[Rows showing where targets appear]
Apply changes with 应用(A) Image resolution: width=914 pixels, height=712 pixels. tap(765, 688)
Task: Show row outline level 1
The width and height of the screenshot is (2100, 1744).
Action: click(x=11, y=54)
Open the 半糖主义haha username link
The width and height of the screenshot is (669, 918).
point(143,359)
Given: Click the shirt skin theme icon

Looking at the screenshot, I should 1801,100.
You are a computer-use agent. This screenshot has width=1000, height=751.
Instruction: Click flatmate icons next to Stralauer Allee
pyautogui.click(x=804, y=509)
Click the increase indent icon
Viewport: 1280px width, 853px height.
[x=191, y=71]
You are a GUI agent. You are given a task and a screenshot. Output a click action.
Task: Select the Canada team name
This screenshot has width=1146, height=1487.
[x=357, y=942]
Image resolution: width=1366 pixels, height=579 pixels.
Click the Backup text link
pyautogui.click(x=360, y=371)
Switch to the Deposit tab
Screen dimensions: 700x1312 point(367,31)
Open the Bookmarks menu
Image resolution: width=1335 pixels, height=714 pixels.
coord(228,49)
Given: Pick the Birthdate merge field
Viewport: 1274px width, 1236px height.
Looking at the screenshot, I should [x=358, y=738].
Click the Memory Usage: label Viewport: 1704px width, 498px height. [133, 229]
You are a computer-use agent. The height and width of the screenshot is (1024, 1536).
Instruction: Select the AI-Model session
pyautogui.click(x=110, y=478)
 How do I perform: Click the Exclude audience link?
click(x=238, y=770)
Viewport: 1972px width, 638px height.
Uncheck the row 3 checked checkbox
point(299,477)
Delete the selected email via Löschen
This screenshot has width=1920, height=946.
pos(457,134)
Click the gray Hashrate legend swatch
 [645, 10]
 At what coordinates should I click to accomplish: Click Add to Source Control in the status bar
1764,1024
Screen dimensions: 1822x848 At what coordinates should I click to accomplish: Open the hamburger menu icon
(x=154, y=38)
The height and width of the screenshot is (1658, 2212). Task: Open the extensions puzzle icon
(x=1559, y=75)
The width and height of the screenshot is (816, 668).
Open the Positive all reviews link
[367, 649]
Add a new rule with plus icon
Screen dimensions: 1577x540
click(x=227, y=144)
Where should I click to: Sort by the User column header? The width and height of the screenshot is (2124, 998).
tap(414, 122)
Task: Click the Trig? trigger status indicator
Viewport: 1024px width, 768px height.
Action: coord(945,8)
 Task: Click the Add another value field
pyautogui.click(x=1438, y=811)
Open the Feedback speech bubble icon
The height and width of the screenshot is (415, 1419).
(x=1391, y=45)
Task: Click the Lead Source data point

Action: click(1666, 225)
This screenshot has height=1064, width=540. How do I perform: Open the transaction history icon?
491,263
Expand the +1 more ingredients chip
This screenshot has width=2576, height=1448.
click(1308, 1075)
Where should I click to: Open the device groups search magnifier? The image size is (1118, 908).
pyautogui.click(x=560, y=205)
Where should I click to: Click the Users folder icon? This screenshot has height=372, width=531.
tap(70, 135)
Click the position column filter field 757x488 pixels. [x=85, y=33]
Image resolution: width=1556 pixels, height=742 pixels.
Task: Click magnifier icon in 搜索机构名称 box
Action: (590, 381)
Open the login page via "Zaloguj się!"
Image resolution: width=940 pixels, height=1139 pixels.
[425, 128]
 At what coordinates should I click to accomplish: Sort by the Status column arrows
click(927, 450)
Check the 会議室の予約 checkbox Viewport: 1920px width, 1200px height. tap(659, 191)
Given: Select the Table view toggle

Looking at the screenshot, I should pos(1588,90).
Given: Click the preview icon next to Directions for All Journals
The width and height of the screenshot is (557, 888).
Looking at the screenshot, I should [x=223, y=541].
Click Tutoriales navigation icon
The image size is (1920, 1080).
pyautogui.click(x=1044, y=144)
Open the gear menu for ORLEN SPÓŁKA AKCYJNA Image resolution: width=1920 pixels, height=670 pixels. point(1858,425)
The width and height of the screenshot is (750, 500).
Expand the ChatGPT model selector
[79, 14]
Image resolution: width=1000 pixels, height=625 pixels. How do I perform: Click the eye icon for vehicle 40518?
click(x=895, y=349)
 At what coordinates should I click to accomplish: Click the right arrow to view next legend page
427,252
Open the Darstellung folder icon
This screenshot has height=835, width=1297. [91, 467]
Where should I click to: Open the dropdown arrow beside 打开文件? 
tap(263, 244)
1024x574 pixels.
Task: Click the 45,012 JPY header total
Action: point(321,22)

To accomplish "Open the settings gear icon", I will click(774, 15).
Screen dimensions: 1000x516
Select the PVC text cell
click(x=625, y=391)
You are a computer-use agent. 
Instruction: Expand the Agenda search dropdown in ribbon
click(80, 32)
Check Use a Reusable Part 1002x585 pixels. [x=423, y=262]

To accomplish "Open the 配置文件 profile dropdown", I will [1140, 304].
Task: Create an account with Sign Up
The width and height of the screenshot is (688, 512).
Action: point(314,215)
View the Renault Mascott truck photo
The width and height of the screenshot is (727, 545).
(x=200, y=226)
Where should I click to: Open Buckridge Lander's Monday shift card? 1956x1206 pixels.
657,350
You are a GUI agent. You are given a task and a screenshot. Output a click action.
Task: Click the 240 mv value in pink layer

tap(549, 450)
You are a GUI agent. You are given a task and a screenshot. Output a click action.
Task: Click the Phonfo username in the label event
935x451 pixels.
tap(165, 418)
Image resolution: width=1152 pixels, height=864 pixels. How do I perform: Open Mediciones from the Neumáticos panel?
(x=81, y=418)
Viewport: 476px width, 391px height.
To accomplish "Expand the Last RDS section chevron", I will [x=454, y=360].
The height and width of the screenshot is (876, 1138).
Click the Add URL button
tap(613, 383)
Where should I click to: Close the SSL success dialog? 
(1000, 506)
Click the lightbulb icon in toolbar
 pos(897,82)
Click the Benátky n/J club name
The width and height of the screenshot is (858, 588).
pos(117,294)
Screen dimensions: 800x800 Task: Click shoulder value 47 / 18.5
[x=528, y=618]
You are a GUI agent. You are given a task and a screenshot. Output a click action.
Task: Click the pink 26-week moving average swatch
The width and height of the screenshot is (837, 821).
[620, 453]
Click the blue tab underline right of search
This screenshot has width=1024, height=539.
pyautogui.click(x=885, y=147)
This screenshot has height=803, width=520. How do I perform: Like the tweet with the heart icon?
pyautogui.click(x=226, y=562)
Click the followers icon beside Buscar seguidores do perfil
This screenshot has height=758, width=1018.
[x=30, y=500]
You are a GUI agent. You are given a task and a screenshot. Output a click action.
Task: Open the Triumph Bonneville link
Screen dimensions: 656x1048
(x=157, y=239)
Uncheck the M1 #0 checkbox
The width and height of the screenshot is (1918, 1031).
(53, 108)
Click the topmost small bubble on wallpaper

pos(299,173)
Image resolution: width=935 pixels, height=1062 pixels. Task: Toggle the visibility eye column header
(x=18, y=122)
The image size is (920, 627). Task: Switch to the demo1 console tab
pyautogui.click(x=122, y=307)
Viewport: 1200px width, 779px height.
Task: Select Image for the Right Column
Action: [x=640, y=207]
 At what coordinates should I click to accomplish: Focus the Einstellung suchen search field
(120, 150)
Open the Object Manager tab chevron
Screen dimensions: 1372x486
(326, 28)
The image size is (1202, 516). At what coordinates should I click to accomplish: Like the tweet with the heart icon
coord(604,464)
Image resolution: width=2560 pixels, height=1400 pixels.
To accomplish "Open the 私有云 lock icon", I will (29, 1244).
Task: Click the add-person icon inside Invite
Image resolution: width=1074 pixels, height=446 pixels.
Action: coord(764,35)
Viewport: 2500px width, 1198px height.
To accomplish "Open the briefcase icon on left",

◆ YOUR OBJECTIVE ◆
Echo all of these lines back without changing anything.

◆ WRITTEN ANSWER ◆
Apply changes with 应用(A) Image resolution: width=914 pixels, height=712 pixels. tap(765, 688)
Task: Show row outline level 1
The width and height of the screenshot is (2100, 1744).
Action: click(x=11, y=54)
Open the 半糖主义haha username link
The width and height of the screenshot is (669, 918).
point(143,359)
Given: Click the shirt skin theme icon

Looking at the screenshot, I should 1801,100.
You are a computer-use agent. This screenshot has width=1000, height=751.
Instruction: Click flatmate icons next to Stralauer Allee
pyautogui.click(x=804, y=509)
Click the increase indent icon
Viewport: 1280px width, 853px height.
[x=191, y=71]
You are a GUI agent. You are given a task and a screenshot. Output a click action.
Task: Select the Canada team name
This screenshot has width=1146, height=1487.
[x=357, y=942]
Image resolution: width=1366 pixels, height=579 pixels.
Click the Backup text link
pyautogui.click(x=360, y=371)
Switch to the Deposit tab
Screen dimensions: 700x1312 point(367,31)
Open the Bookmarks menu
Image resolution: width=1335 pixels, height=714 pixels.
coord(228,49)
Given: Pick the Birthdate merge field
Viewport: 1274px width, 1236px height.
Looking at the screenshot, I should [x=358, y=738].
Click the Memory Usage: label Viewport: 1704px width, 498px height. [133, 229]
You are a computer-use agent. The height and width of the screenshot is (1024, 1536).
Instruction: Select the AI-Model session
pyautogui.click(x=110, y=478)
 How do I perform: Click the Exclude audience link?
click(x=238, y=770)
Viewport: 1972px width, 638px height.
Uncheck the row 3 checked checkbox
point(299,477)
Delete the selected email via Löschen
This screenshot has width=1920, height=946.
pos(457,134)
Click the gray Hashrate legend swatch
 [645, 10]
 At what coordinates should I click to accomplish: Click Add to Source Control in the status bar
1764,1024
Screen dimensions: 1822x848 At what coordinates should I click to accomplish: Open the hamburger menu icon
(x=154, y=38)
The height and width of the screenshot is (1658, 2212). Task: Open the extensions puzzle icon
(x=1559, y=75)
The width and height of the screenshot is (816, 668).
Open the Positive all reviews link
[367, 649]
Add a new rule with plus icon
Screen dimensions: 1577x540
click(x=227, y=144)
Where should I click to: Sort by the User column header? The width and height of the screenshot is (2124, 998).
tap(414, 122)
Task: Click the Trig? trigger status indicator
Viewport: 1024px width, 768px height.
Action: coord(945,8)
 Task: Click the Add another value field
pyautogui.click(x=1438, y=811)
Open the Feedback speech bubble icon
The height and width of the screenshot is (415, 1419).
(x=1391, y=45)
Task: Click the Lead Source data point

Action: click(1666, 225)
This screenshot has height=1064, width=540. How do I perform: Open the transaction history icon?
491,263
Expand the +1 more ingredients chip
This screenshot has width=2576, height=1448.
click(1308, 1075)
Where should I click to: Open the device groups search magnifier? The image size is (1118, 908).
pyautogui.click(x=560, y=205)
Where should I click to: Click the Users folder icon? This screenshot has height=372, width=531.
tap(70, 135)
Click the position column filter field 757x488 pixels. [x=85, y=33]
Image resolution: width=1556 pixels, height=742 pixels.
Task: Click magnifier icon in 搜索机构名称 box
Action: (590, 381)
Open the login page via "Zaloguj się!"
Image resolution: width=940 pixels, height=1139 pixels.
[425, 128]
 At what coordinates should I click to accomplish: Sort by the Status column arrows
click(927, 450)
Check the 会議室の予約 checkbox Viewport: 1920px width, 1200px height. tap(659, 191)
Given: Select the Table view toggle

Looking at the screenshot, I should pos(1588,90).
Given: Click the preview icon next to Directions for All Journals
The width and height of the screenshot is (557, 888).
Looking at the screenshot, I should [x=223, y=541].
Click Tutoriales navigation icon
The image size is (1920, 1080).
pyautogui.click(x=1044, y=144)
Open the gear menu for ORLEN SPÓŁKA AKCYJNA Image resolution: width=1920 pixels, height=670 pixels. point(1858,425)
The width and height of the screenshot is (750, 500).
Expand the ChatGPT model selector
[79, 14]
Image resolution: width=1000 pixels, height=625 pixels. How do I perform: Click the eye icon for vehicle 40518?
click(x=895, y=349)
 At what coordinates should I click to accomplish: Click the right arrow to view next legend page
427,252
Open the Darstellung folder icon
This screenshot has height=835, width=1297. [91, 467]
Where should I click to: Open the dropdown arrow beside 打开文件? 
tap(263, 244)
1024x574 pixels.
Task: Click the 45,012 JPY header total
Action: point(321,22)

To accomplish "Open the settings gear icon", I will click(774, 15).
Screen dimensions: 1000x516
Select the PVC text cell
click(x=625, y=391)
You are a computer-use agent. 
Instruction: Expand the Agenda search dropdown in ribbon
click(80, 32)
Check Use a Reusable Part 1002x585 pixels. [x=423, y=262]

To accomplish "Open the 配置文件 profile dropdown", I will [1140, 304].
Task: Create an account with Sign Up
The width and height of the screenshot is (688, 512).
Action: point(314,215)
View the Renault Mascott truck photo
The width and height of the screenshot is (727, 545).
(x=200, y=226)
Where should I click to: Open Buckridge Lander's Monday shift card? 1956x1206 pixels.
657,350
You are a GUI agent. You are given a task and a screenshot. Output a click action.
Task: Click the 240 mv value in pink layer

tap(549, 450)
You are a GUI agent. You are given a task and a screenshot. Output a click action.
Task: Click the Phonfo username in the label event
935x451 pixels.
tap(165, 418)
Image resolution: width=1152 pixels, height=864 pixels. How do I perform: Open Mediciones from the Neumáticos panel?
(x=81, y=418)
Viewport: 476px width, 391px height.
To accomplish "Expand the Last RDS section chevron", I will [x=454, y=360].
The height and width of the screenshot is (876, 1138).
Click the Add URL button
tap(613, 383)
Where should I click to: Close the SSL success dialog? 
(1000, 506)
Click the lightbulb icon in toolbar
 pos(897,82)
Click the Benátky n/J club name
The width and height of the screenshot is (858, 588).
pos(117,294)
Screen dimensions: 800x800 Task: Click shoulder value 47 / 18.5
[x=528, y=618]
You are a GUI agent. You are given a task and a screenshot. Output a click action.
Task: Click the pink 26-week moving average swatch
The width and height of the screenshot is (837, 821).
[620, 453]
Click the blue tab underline right of search
This screenshot has width=1024, height=539.
pyautogui.click(x=885, y=147)
This screenshot has height=803, width=520. How do I perform: Like the tweet with the heart icon?
pyautogui.click(x=226, y=562)
Click the followers icon beside Buscar seguidores do perfil
This screenshot has height=758, width=1018.
[x=30, y=500]
You are a GUI agent. You are given a task and a screenshot. Output a click action.
Task: Open the Triumph Bonneville link
Screen dimensions: 656x1048
(x=157, y=239)
Uncheck the M1 #0 checkbox
The width and height of the screenshot is (1918, 1031).
(53, 108)
Click the topmost small bubble on wallpaper

pos(299,173)
Image resolution: width=935 pixels, height=1062 pixels. Task: Toggle the visibility eye column header
(x=18, y=122)
The image size is (920, 627). Task: Switch to the demo1 console tab
pyautogui.click(x=122, y=307)
Viewport: 1200px width, 779px height.
Task: Select Image for the Right Column
Action: [x=640, y=207]
 At what coordinates should I click to accomplish: Focus the Einstellung suchen search field
(120, 150)
Open the Object Manager tab chevron
Screen dimensions: 1372x486
(326, 28)
The image size is (1202, 516). At what coordinates should I click to accomplish: Like the tweet with the heart icon
coord(604,464)
Image resolution: width=2560 pixels, height=1400 pixels.
To accomplish "Open the 私有云 lock icon", I will (29, 1244).
Task: Click the add-person icon inside Invite
Image resolution: width=1074 pixels, height=446 pixels.
Action: coord(764,35)
Viewport: 2500px width, 1198px height.
To accomplish "Open the briefcase icon on left",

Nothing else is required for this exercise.